A ce jour, ce dispositif adopte une définition encore trop imprécise des actions de représentations d'intérêts, conduisant la HATVP à ne considérer que la communication directe et institutionnelle entre les lobbyistes et les décideurs1. Alors que le décret inclut parmi les "actions de communication" soumises à obligation déclarative certaines activités de lobbying indirect, la HATVP, dans ses lignes directrices, considère que seules les actions de communication par un canal direct avec le décideur entrainent, à elles seules, l'obligation déclarative. L'autorité administrative va jusqu'à préciser - en contradiction manifeste avec l'annexe du décret - que les "campagnes de sensibilisation de l'opinion" doivent être exclues du dispositif de transparence.
Ce dispositif, focalisé sur les outils de communication de manière excessivement restrictive, se trouve en décalage avec la réalité de campagnes d'influence menées en France ces dernières années sur l'opinion publique, qui conduisent à des réactions des décideurs politiques et influencent manifestement les processus politiques.

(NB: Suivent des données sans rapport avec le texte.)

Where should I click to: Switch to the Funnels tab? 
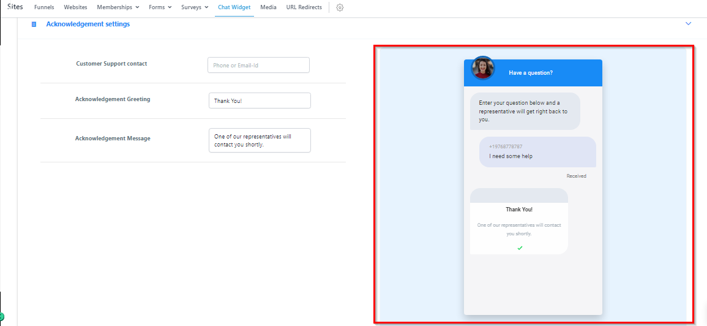coord(44,7)
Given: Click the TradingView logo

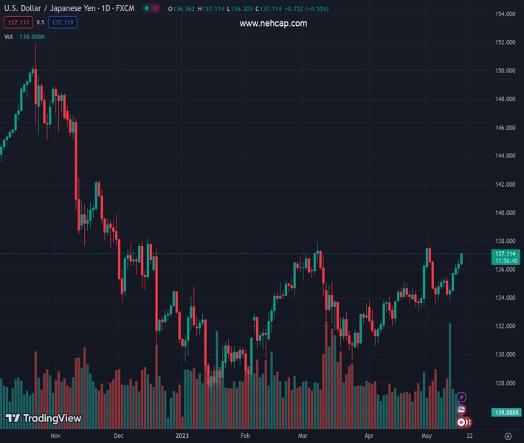Looking at the screenshot, I should tap(44, 419).
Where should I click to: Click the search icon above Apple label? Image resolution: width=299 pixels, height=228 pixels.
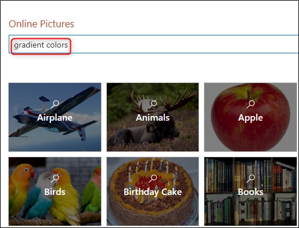(x=251, y=104)
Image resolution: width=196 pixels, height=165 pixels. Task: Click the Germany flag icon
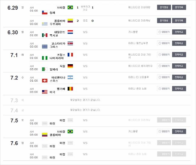[70, 66]
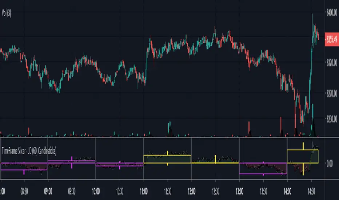Select the red 8355.49 current price tag

(x=332, y=39)
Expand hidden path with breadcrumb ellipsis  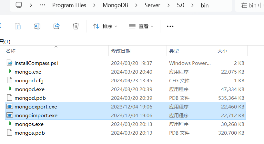pos(42,5)
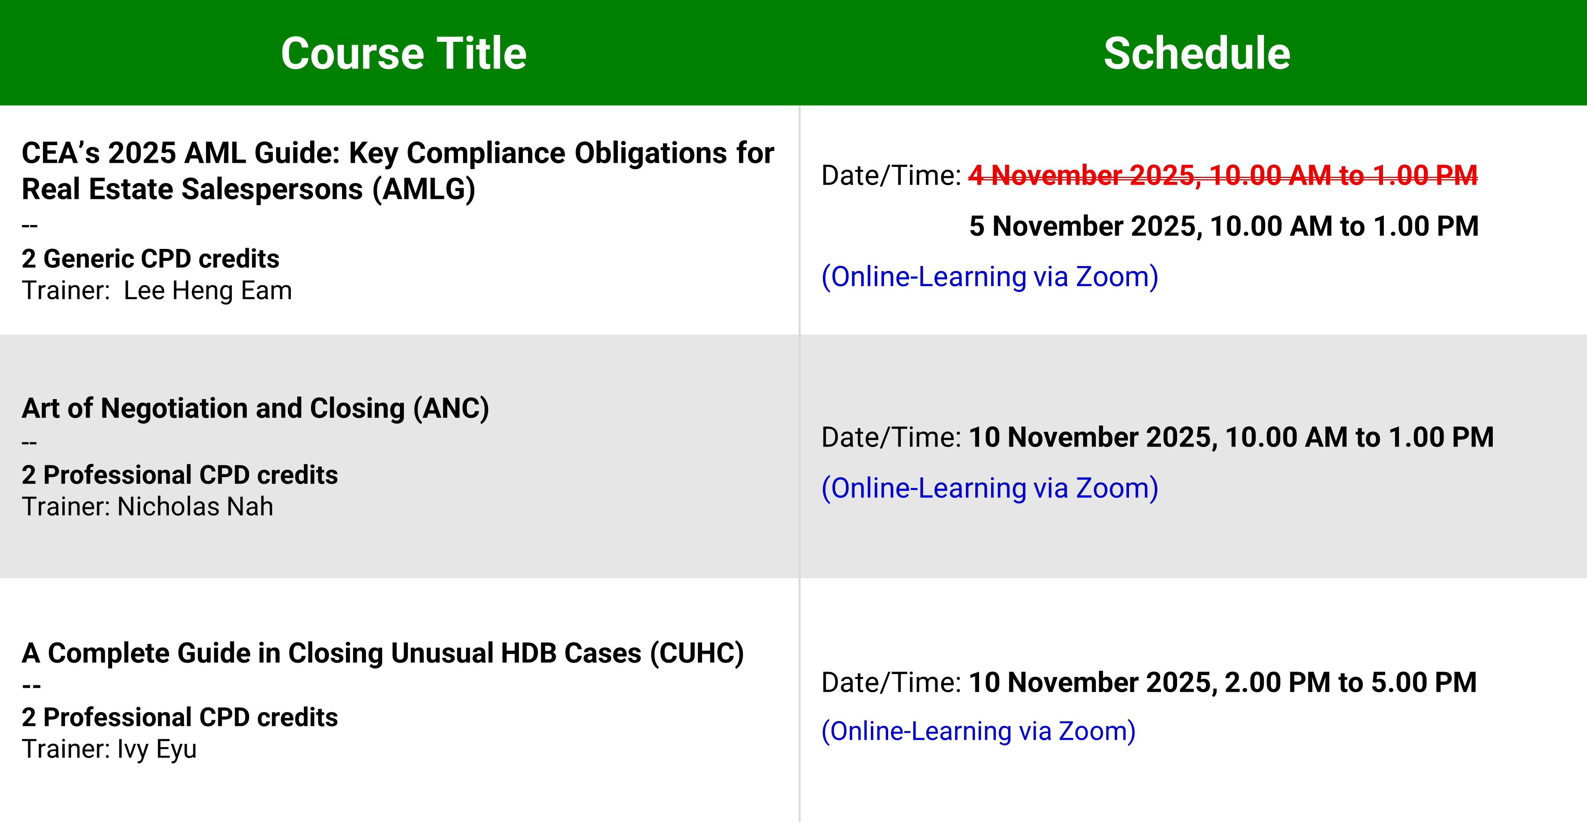Screen dimensions: 1587x823
Task: Click the Course Title column header
Action: click(x=404, y=53)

Pour l'intégration des campagnes de communication d'influence dans les registres de la HATVP
Obtenir la transparence sur les campagnes d'influence des grandes entreprises suppose de ne pas se limiter à l'identification des outils de communication, et de prendre en compte les dispositifs de campagne dans leur entièreté et selon leur finalité politique. Les campagnes d'influence politique engagées par des entreprises sont externalisées et mises en œuvre auprès d'agences spécialisées, qui établissent avec l'entreprise des documents contractuels incluant les objectifs stratégiques et les dispositifs opérationnels (le « brief de campagne »). Ces documents attestent de la démarche d'influence politique.
Au niveau du registre de la HATVP, cela suppose d'intégrer les « campagne de communication d'influence » dans les options d'actions à déclarer, suite à quoi peuvent être déclinés les outils utilisés (relation presse, publicité, community management, commande d'étude, etc.) et les budgets correspondants.
Dans ce sens, nous réclamons a minima une modification du décret 2017-867 afin d'expliciter la prise en compte des activités de communication aussi bien directes qu'indirectes et pour étendre la liste des actions de communication à l'ensemble des outils utilisés dans les campagnes de lobbying indirect, notamment :
- la commande de sondage et d'étude,
- la publicité,
- les relations presse
- le community management
- la mise en place de structures (paravent)
Mais le bon fonctionnement démocratique dans lequel devraient s'inscrire les activités de représentation d'intérêts suppose à la fois un dispositif de transparence approprié et l'adoption de mesures de régulation, voir d'interdiction, pour certaines activités. Nous considérons ainsi qu'une véritable réforme légale est nécessaire pour mettre en place à la fois un dispositif de transparence approprié et des mesures de régulation.
La modification du décret 2017-867 peut garantir une transparence suffisante sur les activités de lobbying indirect, une condition préalable à un futur débat démocratique sur les éventuelles mesures de régulation nécessaire à la préservation de l'intérêt général.
Sous la terminologie de « grassroots lobbying » ou encore plus largement de « indirect lobbying », dans le Lobby Disclosure Act ou en application du Internal Revenue Code, la majorité des États américains imposent une telle transparence sur les activités de communication d'influence. Outre-Atlantique, les agences spécialisées ont intégré ces obligations de reporting dans leurs activités ordinaires.